Há 30 anos, a urna eletrônica transformou o processo eleitoral brasileiro e se consolidou como um dos principais símbolos da democracia no país. Nesta segunda-feira (4), durante evento comemorativo promovido pelo Tribunal Superior Eleitoral (Tribunal Superior Eleitoral), a presidente da Corte, ministra Cármen Lúcia, destacou a importância do equipamento na garantia da transparência e segurança das eleições.
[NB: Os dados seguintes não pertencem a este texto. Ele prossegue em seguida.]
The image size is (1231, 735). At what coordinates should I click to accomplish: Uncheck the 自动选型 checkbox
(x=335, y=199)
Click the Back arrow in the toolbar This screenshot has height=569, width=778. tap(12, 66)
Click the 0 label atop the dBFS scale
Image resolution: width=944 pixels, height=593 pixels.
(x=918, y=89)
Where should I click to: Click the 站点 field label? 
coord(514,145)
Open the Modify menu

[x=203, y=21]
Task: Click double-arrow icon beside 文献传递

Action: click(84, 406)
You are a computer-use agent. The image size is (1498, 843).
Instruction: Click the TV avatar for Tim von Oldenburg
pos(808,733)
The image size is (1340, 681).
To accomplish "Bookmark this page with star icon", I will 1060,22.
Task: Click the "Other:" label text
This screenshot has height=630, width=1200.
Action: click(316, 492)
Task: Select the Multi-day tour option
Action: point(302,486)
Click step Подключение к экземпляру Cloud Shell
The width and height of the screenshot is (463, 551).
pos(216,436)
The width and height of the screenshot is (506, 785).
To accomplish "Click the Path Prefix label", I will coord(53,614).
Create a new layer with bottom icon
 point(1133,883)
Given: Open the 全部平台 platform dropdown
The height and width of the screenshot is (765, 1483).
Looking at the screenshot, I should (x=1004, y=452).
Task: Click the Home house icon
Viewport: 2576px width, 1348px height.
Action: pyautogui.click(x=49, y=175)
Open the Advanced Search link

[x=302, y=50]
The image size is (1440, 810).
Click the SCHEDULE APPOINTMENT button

Segundo a ministra, a urna eletrônica eliminou práticas que, no passado, comprometiam a lisura do processo eleitoral, como fraudes em cédulas de papel e votos registrados de forma indevida. Antes da implantação do sistema eletrônico, os votos eram depositados em urnas de lona e apurados manualmente, o que abria espaço para erros e irregularidades.
“Nesses 30 anos, acabou com a fraude eleitoral, com a possibilidade de uma pessoa votar por outra e acabou a possibilidade de ter um resultado que não corresponde ao que foi votado”, afirmou Cármen Lúcia durante a cerimônia.
A primeira urna eletrônica foi utilizada em 1996, marcando o início de uma nova era para a Justiça Eleitoral brasileira. Desde então, o sistema passou por constantes modernizações e hoje é reconhecido pela agilidade na apuração e pela confiabilidade dos resultados.
Durante o evento, o TSE também apresentou o mascote oficial chamado Pilili, em referência ao tradicional som emitido pela urna ao final da votação. A iniciativa busca aproximar principalmente os jovens eleitores do processo democrático e incentivar o alistamento eleitoral.
A ministra reforçou a importância da participação da juventude nas eleições e destacou que jovens que completarem 16 anos até 4 de outubro já poderão exercer o direito ao voto.
O primeiro turno das eleições de 2026 será realizado em 4 de outubro, quando os brasileiros irão escolher presidente da República, governadores, senadores, deputados federais, estaduais e distritais. Caso necessário, o segundo turno para presidente e governador acontecerá no dia 25 de outubro.